Until Codecamedy came along it was probably just going to be a project I
continuously put off until something else changed to make it happen. But now
I'm signed up to get the Code Year emails, it's something I'll probably
remember to do from week to week.

Anyway, back to the usability. I agree with the author that it's easy to make
mistakes and feel confused with learning to code on Codecademy. But from what
I've gathered so far it's easy to make mistakes and feel confused with
learning to code, period.

Programming involves a lot of testing, of trial and error, to come to the
right answer, or more relevantly; a better answer. Codeademy is giving people
the opportunity to ease into that sense of trial and error, but it needs to be
there nonetheless, because that is the reality of programming.

If you make a mistake, such as typing with a close bracket quote, and then you
get an error message, what you do from there is probably a good signal of
whether you should continue learning to code. If that happens to you five
times, and you keep thinking "huh, why did that happen?" and then continue
working on it until you figure it out, there's a good chance you have the sort
of insatiable quest for understanding that you probably need to be a
programmer. On the other hand, if you give up after a few tries, then it's
likely that you don't have that same need to understand the logic behind it.
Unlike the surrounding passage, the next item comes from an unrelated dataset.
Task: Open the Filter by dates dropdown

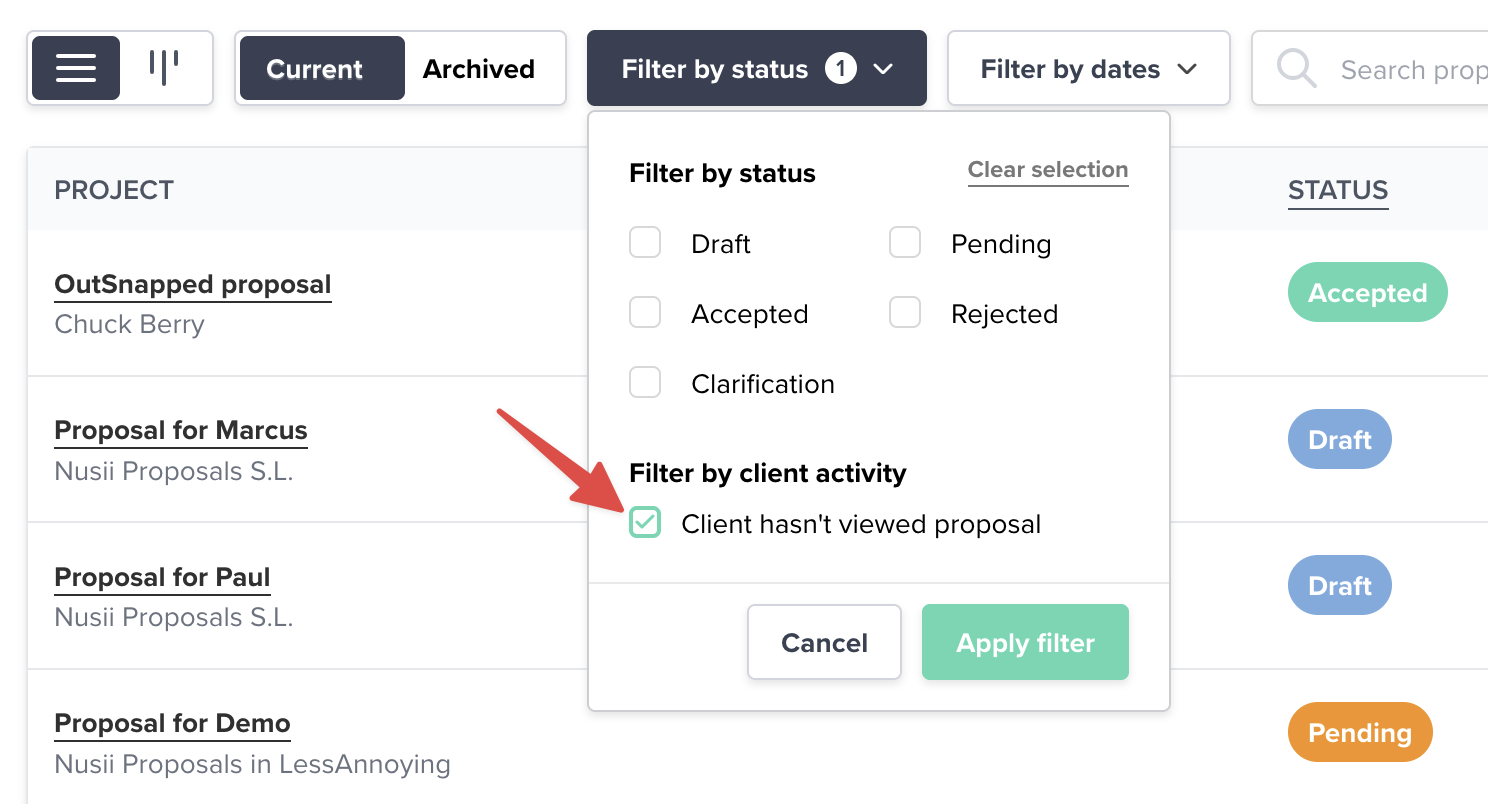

Codecademy is obviously trying to bring programming to a wider audience, but
it shouldn't simplify it to the point where it's not giving a realistic
picture of the very nature of programming. You can choose to take the stairs
over diving in; but you still gotta get in the pool.

------
code_pockets
Another point to consider is the following:

People have been taught by their IT dept., their family members, friends,
store clerks, etc., to not mess with a computer. This also applies to their
automobiles, appliances, etc.

In short, a lot of people out there have been hit with a newspaper on the nose
(various times) for trying something new.
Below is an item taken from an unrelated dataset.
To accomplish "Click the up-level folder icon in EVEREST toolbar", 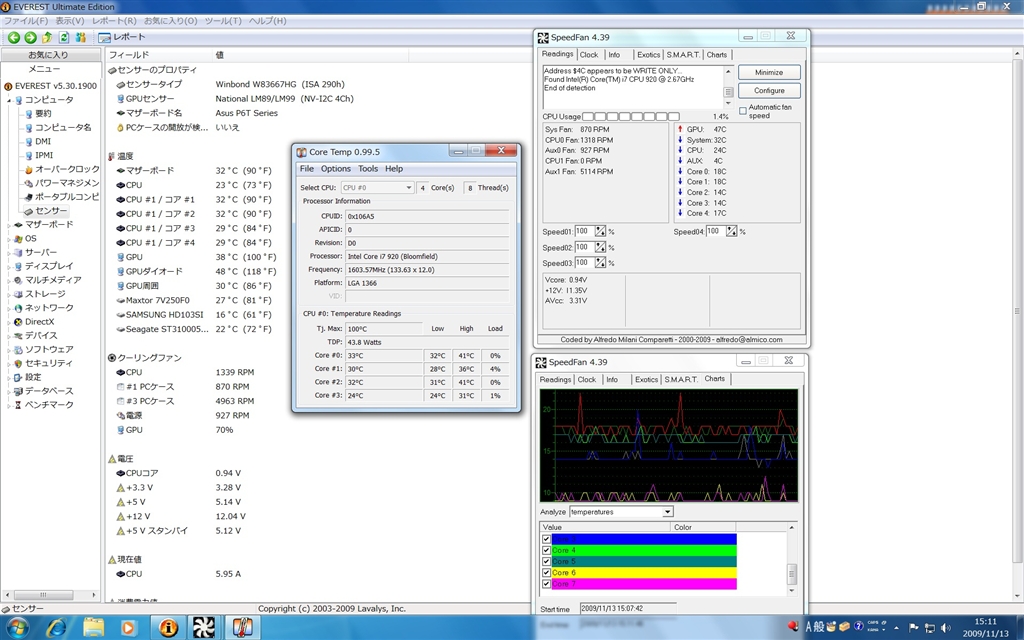I will [x=47, y=37].
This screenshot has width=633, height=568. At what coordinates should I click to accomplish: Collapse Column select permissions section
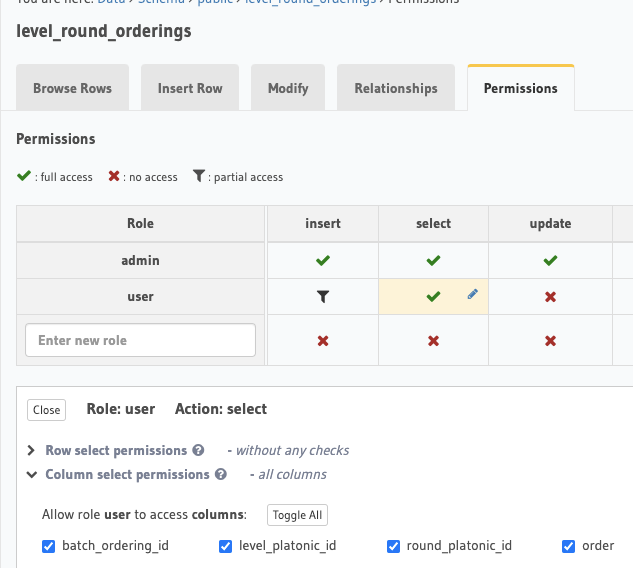point(32,475)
So, they decide to learn a new hobby (or craft), and they spend (waste) a lot
of time fighting the fear of breaking things.
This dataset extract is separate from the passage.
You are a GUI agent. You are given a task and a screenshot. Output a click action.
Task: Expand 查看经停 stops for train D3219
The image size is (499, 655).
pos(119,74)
Yet, we (as in hackers) all know that one can't really do much harm to a
computer with a simple approach such as the one used by CodeCademy. But non-
hackers do not know that. They fear the machine (or the result of making a
mistake with it (their files will be deleted! - plays in their mind)).

So, CodeCademy, I suggest you help people overcome such fear by showing them
what they can do before showing them how to do it.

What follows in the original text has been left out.